The Mandi tribe also known as Garo tribe based in remote hill tribe in Bangladesh follows the tradition where widows who want to remarry must select a man from the same clan as their dead husband.
Usually, young males are available in the tribe for it; therefore, a custom developed that widow would offer one of her daughters as a second bride to the man for taking over her duties, including sex, when she became old.
Thirty-year-old woman, Orola Dalbot is a member of this tribe, who is sharing the same husband with her mother, Mittamoni, now 51.

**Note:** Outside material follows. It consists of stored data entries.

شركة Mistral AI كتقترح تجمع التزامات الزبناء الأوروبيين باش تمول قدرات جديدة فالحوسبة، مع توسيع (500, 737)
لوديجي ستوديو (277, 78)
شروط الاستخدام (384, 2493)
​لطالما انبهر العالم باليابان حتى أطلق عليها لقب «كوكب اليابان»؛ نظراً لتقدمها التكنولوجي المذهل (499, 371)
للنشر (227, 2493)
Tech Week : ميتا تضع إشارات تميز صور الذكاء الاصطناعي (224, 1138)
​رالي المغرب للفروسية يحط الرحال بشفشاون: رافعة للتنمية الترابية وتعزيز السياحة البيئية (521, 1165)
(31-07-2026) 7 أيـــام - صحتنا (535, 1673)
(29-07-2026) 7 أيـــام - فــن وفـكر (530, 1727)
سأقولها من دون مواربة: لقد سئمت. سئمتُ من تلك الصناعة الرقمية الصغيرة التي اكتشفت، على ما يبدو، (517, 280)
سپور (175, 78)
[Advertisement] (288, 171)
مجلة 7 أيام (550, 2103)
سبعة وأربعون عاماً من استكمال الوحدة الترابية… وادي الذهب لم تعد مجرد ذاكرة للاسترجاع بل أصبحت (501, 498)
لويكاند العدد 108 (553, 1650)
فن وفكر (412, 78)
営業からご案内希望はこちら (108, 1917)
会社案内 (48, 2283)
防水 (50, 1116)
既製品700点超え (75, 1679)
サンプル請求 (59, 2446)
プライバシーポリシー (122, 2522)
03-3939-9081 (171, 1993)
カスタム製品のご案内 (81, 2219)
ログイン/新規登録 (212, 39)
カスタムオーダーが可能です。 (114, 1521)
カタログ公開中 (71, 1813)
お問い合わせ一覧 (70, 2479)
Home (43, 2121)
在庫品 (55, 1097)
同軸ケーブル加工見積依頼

She said that her father passed away when she was an infant and her mother later remarried a man, Noten, belong to the same clan. “When I reached puberty, I learned that Noten is also my husband,” she said adding that the marriage occurred when she was three years old in a joint ceremony with her mother who was then 25 years old.
“I wanted to run away when I found out,” marieclaire.com quoted Orola.
She said the tribe offered Noten, then 17, as Mittamoni’s new husband, on the condition that he marry Orola, too. “I was too young to recall the wedding,” Orola says.
Orola mother of three children with Noten, revealed that her mother had two children with the same man, adding, “I wanted a husband of my own.”
Telling about her tribe, Orola said: “The tribe’s matrilineal structure empowers women for becoming heads of household, and all property is passed down the female line. Women make the first romantic move and propose marriage”.
The husband-sharing custom has also proved devastating for relationship between mother and daughter. Orola said that “She (Mittamoni) stopped being my mother, and I could not ask her for any advice”.
The tradition is not just for meeting the sexual desires of the man but in fact it has been evolved to safeguard the property owned by the females. A Mandi marriage represents the consolidation of wealth between two clan lines, according to its report.
A female elder of the tribe, Shulekha Mrong, is against the customs citing it a great injustice with young girls, adding that there are not many choices for them. The young girls have also faced psychological damage that forced them to flee to big cities.
She shared some recent cases where young women left the tribe and went to Dhaka to work as maids or beauticians. “Mandi girls want to have genuine love relationships these days,” she says.